Season Two would find him working on Who Mourns For Adonais followed once more by stock appearances in everything from Wolf In The Fold to The Omega Glory. This would be rounded off with Elaan of Troyius & Spock's Brain in Season Three, his music once again reused from The Tholian Web to Turnabout Intruder.

With the coming of The Next Generation, Steiner would be asked to score Code of Honor.



Outside of Star Trek Steiner's the man behind the theme to Perry Mason, telling the Los Angeles Times that he...
"...wanted to create music for Mason, writer Erle Stanley Gardner's legal-eagle lawyer, that projected two key facets of his personality: suave sophistication and the underlying toughness that allowed him to go head-to-head with the criminals with whom he often came into contact."
The piece he came up with, titled "Park Avenue Beat," pulsed with the power of the big city and the swagger of a beefy hero played to perfection by actor Raymond Burr.



Jazz was his big inspiration at the time, as he disclosed to National Public Radio.
"In those days, jazz - or rhythm and blues was the big thing - represented the seamier side of life. Don't ask me why, that's a sociological question."
In turn he would innovate in his own right, as trekmovie.com rightly noted of Steiner's work on Season One.
"He established a distinctively heavy, dark and mysterious vibe for the show, and because he wrote music for so many episodes his music cues would be “tracked” into later episodes that didn’t have original music written for them.

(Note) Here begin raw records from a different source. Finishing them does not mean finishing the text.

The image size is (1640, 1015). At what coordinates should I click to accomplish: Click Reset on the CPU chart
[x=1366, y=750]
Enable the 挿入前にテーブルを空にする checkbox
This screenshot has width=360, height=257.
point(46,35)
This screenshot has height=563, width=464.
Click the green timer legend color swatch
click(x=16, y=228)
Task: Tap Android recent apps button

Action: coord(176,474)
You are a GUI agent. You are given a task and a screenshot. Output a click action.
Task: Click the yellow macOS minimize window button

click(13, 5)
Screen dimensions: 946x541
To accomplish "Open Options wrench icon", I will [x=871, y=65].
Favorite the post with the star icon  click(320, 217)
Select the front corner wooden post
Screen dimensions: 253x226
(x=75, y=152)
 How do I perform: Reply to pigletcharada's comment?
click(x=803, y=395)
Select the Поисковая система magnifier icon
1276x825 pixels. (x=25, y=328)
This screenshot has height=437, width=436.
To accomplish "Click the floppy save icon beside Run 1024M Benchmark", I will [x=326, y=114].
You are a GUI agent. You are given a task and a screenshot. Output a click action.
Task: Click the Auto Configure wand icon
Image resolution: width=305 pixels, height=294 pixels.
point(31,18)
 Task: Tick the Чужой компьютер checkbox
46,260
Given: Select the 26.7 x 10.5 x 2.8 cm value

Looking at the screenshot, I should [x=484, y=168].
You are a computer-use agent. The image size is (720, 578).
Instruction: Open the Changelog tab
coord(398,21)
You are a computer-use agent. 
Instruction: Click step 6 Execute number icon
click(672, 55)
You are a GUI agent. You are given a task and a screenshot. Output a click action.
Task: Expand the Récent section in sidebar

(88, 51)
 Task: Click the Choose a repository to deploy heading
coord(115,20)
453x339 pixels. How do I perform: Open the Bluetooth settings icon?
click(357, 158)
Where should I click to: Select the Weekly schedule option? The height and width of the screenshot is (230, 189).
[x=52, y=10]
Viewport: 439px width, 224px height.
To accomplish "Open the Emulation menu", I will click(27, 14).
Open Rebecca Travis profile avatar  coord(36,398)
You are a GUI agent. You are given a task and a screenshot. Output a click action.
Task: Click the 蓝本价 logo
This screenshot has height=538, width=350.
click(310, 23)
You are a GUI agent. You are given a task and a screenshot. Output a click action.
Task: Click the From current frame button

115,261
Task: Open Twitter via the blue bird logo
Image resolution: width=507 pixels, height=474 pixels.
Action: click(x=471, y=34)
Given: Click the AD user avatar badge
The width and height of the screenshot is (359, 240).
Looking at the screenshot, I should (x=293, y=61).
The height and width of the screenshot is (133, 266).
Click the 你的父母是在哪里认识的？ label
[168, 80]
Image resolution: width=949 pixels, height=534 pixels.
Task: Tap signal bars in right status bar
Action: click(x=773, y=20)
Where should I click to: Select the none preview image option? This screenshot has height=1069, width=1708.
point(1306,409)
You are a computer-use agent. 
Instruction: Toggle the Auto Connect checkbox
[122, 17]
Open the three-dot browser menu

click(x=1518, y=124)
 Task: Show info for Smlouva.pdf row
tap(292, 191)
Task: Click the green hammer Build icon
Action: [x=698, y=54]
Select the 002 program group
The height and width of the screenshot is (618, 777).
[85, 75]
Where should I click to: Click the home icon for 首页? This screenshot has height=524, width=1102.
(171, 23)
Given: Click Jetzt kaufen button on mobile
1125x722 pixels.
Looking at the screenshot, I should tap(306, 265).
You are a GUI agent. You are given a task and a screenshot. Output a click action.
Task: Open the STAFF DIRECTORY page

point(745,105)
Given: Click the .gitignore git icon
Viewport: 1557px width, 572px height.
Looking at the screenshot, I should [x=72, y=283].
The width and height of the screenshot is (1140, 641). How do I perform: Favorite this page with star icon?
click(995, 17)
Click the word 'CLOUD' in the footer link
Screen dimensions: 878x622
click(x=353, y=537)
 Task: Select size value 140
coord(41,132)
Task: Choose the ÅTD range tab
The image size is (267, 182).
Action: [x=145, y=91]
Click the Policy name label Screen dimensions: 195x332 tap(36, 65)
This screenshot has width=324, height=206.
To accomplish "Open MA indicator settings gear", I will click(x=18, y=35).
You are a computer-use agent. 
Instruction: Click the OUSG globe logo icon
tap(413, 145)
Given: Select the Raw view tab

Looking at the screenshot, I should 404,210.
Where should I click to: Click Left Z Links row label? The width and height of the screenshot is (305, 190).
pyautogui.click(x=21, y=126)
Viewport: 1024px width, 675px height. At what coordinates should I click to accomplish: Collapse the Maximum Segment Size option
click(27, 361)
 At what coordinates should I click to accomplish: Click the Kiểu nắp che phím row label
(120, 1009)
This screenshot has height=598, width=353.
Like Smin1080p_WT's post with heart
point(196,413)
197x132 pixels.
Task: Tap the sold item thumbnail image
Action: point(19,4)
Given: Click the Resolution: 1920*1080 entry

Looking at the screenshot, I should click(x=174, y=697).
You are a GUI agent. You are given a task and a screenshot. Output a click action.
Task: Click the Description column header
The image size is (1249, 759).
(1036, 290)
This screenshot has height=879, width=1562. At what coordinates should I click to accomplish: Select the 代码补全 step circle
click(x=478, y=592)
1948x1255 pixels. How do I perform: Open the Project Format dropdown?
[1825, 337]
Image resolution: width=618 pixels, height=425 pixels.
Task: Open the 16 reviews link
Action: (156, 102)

Consequently Steiner’s alarming theme for the Fesarius from “Corbomite Maneuver” became the de facto theme for space danger on the show, his Romulan theme from “Balance of Terror” underscored countless alien threats and heavies, his rumbling, menacing timpani theme for the android Ruk in “What Are Little Girls Made Of?” became a signature for the show’s desolate planetary landscapes, and his lush, erotic love themes from “Mudd’s Women” and “What Are Little Girls Made Of?” underscored most of Captain Kirk’s romantic conquests."
And while Code Of Honor is hardly regarded as a classic, its score is rightly celebrated. In all he did it seems Fred vindicated his old friend Herrmann's belief that...
"...music on the screen can seek out and intensify the inner thoughts of the characters… It can propel narrative forward or slow it down. It often lifts mere dialogue into the realm of poetry"
Steiner would also claim that,
"Nobody really knows why music is needed. I would say that after a lifetime in it I could not tell you why. But it is not complete without it… I feel that it is a responsibility of any gifted composer of our time to do a certain of creative work in the media."
On which count Steiner could be classed as overworked by Gene Roddenberry, you might reasonably conclude! But his endeavours as both a scholar & a gentleman are not to be forgotten.